The text does not give us one sentence, one word, one cry from this woman. Nothing. And yet, it is she, the silent one, the broken one, who is at the center of this story.
If you think you haven’t heard this story before, but that it sounds vaguely familiar, you’re right. It bears striking resemblance to a much more familiar story that the church, through the centuries, has insisted on telling.
One month ago, on March 28, a group of us gathered here in the evening, circled together. It was Maundy Thursday. And we read through the events of the final day of Jesus’ life – those difficult and painful events that we have perhaps become so accustomed to hearing that they have lost their edge for how real they are.
It’s a story about a mob scene – the demand for a victim to pacify the crowd. Forsaken by those closest, those who had pledged their lives in faithfulness. Physical abuse, the silent Jesus who will not answer his accusers. A body broken by the sins of the world. The suffering Christ becomes the center of the human story. The hinge on which history turns. The one whose presence we can never again ignore. In the crucifixion story, God is identified with the one who suffers – at the hands of others who know not what they do.
If Judges 19 is a crucifixion story, then where is the resurrection? What does Easter Good News look like for this unnamed concubine, for her sisters and brothers, for survivors of abuse of all kinds?
I won’t pretend like there is an easy answer to this question. Survivors of abuse will testify to the long and complicated journey of healing that they are on.
The Judges 19 story only keeps getting worse as it goes along and, if you keep reading beyond the chapter, keeps getting worse as others respond in violent and vengeful ways to this violation of this woman. But the chapter does give us a clue, a hint of resurrection possibilities, right at the very end. After the unspeakable events, and the broken body is sent out to be made visible to the tribes of Israel, there are three short phrases uttered by that Levite, speaking now, perhaps, not just as himself, but as the narrator giving some urgent evaluation of what we have all just witnessed.
The Levite declares: “Has such a thing ever happened since the day that the Israelites came up from the land of Egypt until this day? Consider it. Take counsel. And speak out.”

----

** Problem set **
(1) In the text on Judges 19, copy the passage starting with "The text does" and going on through "real they are.", substituting "congregation" for "church".
(2) Turn the paragraph of the text on Judges 19 that begins "It's a story about a mob scene" into a short bulleted list that keeps its main points.

** Entries supplied **
----

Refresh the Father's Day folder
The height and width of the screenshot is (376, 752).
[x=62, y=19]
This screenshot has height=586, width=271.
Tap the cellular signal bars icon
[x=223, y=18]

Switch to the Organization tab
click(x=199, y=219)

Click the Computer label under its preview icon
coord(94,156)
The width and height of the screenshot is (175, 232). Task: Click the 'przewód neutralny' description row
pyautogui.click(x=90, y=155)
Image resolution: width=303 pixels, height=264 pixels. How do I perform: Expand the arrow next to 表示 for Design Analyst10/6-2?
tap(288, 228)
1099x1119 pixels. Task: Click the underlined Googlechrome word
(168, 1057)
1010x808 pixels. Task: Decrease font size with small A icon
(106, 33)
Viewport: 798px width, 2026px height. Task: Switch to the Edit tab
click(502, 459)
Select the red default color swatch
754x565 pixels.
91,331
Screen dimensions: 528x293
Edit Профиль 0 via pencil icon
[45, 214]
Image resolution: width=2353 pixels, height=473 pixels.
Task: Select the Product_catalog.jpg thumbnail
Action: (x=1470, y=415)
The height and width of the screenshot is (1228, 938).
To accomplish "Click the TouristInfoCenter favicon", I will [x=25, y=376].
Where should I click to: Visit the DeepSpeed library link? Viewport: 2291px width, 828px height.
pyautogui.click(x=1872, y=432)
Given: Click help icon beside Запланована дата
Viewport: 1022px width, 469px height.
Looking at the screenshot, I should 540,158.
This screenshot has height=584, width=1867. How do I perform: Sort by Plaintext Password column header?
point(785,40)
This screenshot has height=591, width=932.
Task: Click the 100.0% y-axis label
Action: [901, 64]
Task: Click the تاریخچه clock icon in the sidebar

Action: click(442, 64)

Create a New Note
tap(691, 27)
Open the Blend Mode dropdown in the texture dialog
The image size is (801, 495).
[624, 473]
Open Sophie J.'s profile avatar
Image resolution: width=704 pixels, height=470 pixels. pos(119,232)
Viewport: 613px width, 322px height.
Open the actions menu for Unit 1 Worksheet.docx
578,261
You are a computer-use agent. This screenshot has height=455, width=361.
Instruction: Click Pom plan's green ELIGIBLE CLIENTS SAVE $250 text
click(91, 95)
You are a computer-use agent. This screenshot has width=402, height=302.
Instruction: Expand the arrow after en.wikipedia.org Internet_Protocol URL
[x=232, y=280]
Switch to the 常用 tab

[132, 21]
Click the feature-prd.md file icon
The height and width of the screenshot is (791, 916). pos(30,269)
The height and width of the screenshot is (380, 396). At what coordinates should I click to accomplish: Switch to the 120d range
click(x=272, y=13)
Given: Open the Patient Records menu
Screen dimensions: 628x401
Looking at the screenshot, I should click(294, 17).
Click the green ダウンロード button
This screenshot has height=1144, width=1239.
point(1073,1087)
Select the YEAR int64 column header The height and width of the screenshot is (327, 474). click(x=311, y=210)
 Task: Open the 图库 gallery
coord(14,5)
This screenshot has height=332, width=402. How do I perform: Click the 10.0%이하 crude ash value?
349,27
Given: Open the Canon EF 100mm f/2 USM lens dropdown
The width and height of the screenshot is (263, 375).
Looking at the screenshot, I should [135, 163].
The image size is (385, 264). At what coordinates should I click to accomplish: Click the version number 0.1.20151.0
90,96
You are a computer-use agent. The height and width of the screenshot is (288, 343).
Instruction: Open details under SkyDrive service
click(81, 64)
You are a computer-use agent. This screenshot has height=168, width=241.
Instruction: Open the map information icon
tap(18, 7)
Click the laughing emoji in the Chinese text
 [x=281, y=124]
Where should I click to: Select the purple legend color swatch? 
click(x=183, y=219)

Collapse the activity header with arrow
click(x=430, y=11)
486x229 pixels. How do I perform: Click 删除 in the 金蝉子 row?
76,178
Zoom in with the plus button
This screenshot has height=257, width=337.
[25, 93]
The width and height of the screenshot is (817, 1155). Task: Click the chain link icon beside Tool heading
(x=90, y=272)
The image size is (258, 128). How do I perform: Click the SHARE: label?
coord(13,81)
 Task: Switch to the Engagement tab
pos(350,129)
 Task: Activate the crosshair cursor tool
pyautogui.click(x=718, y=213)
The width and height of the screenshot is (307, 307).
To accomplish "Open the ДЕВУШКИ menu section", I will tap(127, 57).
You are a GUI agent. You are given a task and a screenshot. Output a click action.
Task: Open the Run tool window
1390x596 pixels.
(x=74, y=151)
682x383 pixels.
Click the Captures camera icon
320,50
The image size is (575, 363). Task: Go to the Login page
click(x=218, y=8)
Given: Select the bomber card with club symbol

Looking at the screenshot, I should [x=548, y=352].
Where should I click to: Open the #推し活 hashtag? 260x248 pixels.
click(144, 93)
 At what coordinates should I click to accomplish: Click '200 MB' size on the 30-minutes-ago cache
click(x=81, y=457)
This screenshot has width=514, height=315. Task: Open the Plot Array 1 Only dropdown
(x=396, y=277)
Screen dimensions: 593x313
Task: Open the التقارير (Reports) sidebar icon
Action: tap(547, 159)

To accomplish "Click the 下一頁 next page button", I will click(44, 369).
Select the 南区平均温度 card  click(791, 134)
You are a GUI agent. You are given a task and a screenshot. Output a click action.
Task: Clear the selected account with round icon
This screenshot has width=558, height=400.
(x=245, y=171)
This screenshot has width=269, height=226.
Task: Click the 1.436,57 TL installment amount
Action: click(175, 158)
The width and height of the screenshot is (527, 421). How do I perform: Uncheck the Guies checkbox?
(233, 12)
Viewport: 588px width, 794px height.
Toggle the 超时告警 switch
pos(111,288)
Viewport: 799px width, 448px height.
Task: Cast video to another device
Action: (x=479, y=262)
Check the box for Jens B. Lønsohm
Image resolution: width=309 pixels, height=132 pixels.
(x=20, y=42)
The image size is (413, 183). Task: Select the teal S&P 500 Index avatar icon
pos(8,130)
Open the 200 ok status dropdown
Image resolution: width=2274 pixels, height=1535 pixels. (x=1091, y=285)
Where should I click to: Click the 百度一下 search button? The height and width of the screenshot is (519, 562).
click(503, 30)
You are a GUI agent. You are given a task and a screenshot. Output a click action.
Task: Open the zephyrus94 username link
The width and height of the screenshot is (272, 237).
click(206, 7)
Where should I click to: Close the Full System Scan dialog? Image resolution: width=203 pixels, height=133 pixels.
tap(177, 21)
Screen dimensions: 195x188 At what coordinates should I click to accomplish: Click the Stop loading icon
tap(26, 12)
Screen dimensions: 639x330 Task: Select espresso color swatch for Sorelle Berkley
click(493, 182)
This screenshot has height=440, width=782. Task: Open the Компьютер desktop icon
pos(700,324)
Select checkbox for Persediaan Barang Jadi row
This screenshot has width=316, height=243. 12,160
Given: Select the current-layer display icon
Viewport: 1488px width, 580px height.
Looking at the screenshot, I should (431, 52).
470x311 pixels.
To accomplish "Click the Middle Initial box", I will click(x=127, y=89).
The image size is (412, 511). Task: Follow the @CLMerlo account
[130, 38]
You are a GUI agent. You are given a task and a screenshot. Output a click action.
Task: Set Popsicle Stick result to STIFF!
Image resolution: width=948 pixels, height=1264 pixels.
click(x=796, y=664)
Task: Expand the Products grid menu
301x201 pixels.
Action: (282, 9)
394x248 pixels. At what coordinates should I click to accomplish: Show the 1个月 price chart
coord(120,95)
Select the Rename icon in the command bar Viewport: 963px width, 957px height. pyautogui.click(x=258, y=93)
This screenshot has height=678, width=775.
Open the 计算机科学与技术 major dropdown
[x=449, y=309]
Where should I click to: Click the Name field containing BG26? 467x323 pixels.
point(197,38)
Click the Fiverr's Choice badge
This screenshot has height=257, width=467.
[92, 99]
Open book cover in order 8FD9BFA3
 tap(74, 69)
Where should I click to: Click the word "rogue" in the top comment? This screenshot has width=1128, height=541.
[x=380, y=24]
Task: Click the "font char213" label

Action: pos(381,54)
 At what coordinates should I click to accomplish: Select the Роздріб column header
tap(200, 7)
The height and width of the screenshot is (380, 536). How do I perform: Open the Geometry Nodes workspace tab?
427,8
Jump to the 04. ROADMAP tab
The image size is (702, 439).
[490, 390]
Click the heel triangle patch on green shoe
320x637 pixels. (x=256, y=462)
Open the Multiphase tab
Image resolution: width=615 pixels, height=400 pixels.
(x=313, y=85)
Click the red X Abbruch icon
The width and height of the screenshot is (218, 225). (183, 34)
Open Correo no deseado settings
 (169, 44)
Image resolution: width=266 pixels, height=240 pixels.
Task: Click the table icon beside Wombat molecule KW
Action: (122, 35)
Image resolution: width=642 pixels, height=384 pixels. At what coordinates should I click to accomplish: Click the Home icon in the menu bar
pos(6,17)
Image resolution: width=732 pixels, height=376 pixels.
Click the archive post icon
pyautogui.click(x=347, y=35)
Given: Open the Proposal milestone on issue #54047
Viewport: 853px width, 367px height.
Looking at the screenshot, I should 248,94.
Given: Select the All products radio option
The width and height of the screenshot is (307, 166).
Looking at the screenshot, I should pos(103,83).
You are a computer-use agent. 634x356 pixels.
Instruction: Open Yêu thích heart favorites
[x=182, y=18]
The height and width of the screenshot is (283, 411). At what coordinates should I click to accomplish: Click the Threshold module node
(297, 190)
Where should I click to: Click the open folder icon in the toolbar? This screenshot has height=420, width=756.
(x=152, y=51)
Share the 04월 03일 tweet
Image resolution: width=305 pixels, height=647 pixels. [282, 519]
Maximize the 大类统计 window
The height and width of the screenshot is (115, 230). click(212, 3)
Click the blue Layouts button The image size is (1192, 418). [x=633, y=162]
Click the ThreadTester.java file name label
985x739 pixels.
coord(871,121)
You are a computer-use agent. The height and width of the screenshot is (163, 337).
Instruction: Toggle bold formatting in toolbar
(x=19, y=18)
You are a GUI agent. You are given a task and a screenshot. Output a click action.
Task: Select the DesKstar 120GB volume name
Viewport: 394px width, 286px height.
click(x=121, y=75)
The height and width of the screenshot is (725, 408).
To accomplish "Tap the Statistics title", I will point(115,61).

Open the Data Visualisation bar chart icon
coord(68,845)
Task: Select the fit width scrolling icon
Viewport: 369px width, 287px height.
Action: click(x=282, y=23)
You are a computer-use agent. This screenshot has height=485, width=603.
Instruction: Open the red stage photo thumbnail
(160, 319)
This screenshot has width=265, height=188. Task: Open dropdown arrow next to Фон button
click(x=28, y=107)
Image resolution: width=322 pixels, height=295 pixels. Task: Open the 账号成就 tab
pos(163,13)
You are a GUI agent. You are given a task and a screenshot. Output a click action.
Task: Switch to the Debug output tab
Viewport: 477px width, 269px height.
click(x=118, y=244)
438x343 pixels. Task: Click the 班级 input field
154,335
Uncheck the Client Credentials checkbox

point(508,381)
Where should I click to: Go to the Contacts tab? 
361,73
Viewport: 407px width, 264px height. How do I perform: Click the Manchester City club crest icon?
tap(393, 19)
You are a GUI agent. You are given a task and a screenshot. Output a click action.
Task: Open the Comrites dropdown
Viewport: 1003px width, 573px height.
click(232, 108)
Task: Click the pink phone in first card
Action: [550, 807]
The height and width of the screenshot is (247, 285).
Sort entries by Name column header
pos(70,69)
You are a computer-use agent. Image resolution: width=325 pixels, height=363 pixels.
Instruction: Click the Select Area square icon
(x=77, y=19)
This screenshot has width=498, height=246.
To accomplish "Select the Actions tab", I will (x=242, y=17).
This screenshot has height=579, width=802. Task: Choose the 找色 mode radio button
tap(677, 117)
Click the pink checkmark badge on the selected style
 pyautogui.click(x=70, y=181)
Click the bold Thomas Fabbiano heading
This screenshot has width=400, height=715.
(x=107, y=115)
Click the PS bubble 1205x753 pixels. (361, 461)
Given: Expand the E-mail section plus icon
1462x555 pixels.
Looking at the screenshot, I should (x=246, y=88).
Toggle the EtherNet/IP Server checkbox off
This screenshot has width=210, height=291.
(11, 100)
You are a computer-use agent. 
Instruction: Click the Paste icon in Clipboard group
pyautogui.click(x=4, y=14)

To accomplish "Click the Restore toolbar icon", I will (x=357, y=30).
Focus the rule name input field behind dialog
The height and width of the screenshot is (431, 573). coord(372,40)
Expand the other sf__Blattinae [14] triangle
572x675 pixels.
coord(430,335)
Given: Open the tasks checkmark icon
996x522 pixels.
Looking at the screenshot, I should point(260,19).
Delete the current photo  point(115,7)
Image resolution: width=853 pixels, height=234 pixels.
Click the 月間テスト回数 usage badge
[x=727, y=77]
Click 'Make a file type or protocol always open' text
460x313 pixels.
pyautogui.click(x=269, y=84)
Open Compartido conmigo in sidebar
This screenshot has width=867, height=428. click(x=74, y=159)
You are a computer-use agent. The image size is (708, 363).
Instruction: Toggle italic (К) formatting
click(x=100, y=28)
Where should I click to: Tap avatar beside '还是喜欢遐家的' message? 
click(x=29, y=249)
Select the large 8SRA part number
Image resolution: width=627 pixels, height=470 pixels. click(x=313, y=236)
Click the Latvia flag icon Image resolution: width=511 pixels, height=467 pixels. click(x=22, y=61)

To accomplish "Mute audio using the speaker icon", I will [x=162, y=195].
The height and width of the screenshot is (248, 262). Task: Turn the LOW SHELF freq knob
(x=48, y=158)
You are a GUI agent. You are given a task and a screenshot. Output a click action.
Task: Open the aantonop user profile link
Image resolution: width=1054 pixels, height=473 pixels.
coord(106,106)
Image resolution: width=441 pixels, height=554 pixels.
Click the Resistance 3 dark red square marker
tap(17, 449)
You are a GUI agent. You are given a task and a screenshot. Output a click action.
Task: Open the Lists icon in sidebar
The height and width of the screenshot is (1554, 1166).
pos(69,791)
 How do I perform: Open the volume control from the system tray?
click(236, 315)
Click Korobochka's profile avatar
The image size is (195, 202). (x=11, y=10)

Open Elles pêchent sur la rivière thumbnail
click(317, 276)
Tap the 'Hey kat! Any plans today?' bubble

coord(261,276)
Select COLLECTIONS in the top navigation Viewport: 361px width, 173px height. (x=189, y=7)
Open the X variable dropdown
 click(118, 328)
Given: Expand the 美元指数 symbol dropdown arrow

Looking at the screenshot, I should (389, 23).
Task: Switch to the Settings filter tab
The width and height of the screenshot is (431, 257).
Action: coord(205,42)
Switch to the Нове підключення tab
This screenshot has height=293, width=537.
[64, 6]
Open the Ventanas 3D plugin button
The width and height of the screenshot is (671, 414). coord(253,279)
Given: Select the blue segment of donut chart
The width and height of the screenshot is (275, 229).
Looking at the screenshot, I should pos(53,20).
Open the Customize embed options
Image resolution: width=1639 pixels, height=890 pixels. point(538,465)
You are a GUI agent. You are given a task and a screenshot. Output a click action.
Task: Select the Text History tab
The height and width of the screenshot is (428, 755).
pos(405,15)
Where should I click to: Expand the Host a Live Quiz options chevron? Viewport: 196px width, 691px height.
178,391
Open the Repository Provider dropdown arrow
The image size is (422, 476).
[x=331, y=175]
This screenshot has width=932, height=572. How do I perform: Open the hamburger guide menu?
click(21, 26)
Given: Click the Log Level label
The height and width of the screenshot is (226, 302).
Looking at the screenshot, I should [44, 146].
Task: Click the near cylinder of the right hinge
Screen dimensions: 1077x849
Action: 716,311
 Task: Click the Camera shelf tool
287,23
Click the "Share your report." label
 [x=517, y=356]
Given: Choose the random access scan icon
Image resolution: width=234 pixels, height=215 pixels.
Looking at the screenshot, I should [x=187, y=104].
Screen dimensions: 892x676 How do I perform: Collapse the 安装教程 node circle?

----

** Outputs in order **
(1)
The text does not give us one sentence, one word, one cry from this woman. Nothing. And yet, it is she, the silent one, the broken one, who is at the center of this story.
If you think you haven’t heard this story before, but that it sounds vaguely familiar, you’re right. It bears striking resemblance to a much more familiar story that the congregation, through the centuries, has insisted on telling.
One month ago, on March 28, a group of us gathered here in the evening, circled together. It was Maundy Thursday. And we read through the events of the final day of Jesus’ life – those difficult and painful events that we have perhaps become so accustomed to hearing that they have lost their edge for how real they are.

(2)
- A mob demands a victim to calm the crowd.
- Jesus is abandoned by those closest to him, who had pledged their faithfulness.
- He suffers physical abuse and stays silent before his accusers.
- His body is broken by the sins of the world.
- The suffering Christ becomes the center of the human story and the hinge of history, impossible to ignore.
- In the crucifixion, God is identified with the one who suffers at the hands of others who know not what they do.